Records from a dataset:
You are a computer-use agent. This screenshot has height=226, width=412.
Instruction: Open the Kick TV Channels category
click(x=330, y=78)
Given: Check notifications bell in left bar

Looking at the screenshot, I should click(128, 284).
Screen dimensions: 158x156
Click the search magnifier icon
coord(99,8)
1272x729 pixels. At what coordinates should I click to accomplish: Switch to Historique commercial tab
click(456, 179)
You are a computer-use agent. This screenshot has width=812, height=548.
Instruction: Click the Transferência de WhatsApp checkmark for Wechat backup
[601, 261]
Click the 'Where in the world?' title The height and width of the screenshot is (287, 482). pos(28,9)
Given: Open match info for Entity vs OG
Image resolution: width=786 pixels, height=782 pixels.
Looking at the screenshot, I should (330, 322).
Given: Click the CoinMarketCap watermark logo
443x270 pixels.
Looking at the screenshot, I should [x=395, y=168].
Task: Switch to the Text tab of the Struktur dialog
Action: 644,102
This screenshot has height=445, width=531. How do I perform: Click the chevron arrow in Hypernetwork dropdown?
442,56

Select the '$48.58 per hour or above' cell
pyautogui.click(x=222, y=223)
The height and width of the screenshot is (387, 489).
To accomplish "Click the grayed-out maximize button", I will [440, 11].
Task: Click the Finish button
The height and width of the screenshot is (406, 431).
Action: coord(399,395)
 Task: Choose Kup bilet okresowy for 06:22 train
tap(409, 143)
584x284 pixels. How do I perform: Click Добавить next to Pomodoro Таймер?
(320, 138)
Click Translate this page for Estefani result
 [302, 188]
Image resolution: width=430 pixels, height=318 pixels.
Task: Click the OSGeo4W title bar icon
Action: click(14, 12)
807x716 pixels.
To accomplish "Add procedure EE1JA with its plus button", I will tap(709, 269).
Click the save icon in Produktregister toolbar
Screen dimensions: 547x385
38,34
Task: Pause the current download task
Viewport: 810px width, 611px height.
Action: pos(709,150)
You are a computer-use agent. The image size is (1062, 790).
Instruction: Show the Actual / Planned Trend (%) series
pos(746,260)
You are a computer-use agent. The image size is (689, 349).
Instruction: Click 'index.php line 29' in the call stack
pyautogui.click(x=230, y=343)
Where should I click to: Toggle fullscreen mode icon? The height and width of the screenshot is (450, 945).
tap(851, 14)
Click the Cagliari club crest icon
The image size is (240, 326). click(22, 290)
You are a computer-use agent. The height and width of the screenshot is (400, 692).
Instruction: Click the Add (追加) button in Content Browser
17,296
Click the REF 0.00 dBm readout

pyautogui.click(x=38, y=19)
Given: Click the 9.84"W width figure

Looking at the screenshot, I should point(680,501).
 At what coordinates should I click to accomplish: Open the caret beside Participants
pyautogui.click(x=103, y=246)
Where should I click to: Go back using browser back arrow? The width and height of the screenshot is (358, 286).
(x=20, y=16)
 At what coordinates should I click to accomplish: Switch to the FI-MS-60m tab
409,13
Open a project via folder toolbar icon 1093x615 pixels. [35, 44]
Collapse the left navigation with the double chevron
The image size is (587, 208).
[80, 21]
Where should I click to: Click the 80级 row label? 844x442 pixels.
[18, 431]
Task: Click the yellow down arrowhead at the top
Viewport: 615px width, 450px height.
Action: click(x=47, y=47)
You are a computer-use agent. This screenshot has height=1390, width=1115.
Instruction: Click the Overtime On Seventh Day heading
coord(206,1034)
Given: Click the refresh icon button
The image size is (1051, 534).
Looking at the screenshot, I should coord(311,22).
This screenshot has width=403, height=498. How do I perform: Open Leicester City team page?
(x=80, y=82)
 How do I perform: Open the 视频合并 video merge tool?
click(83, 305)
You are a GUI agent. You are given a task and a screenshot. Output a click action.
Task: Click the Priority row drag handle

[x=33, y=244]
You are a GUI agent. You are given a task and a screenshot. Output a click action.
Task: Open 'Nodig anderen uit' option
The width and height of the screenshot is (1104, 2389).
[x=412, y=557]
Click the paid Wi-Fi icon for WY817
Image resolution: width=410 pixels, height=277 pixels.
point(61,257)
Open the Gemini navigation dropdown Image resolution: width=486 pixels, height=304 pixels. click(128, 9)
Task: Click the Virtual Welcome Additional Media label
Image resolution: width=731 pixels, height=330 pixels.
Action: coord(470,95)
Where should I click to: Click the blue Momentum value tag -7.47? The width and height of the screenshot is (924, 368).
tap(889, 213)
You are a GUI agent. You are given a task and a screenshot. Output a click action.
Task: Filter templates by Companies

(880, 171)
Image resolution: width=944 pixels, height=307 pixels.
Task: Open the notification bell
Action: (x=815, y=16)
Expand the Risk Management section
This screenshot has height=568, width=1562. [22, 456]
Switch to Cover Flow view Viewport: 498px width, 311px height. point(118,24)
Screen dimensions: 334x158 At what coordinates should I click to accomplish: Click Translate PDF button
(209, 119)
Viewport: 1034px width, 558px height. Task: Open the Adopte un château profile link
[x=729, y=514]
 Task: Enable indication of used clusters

Task requirements: Restate the data word for word. Begin at its first line, end at the line that contains "has width=812, height=548.", and include both.

Reply to the task:
You are a computer-use agent. This screenshot has height=226, width=412.
Instruction: Open the Kick TV Channels category
click(x=330, y=78)
Given: Check notifications bell in left bar

Looking at the screenshot, I should click(128, 284).
Screen dimensions: 158x156
Click the search magnifier icon
coord(99,8)
1272x729 pixels. At what coordinates should I click to accomplish: Switch to Historique commercial tab
click(456, 179)
You are a computer-use agent. This screenshot has width=812, height=548.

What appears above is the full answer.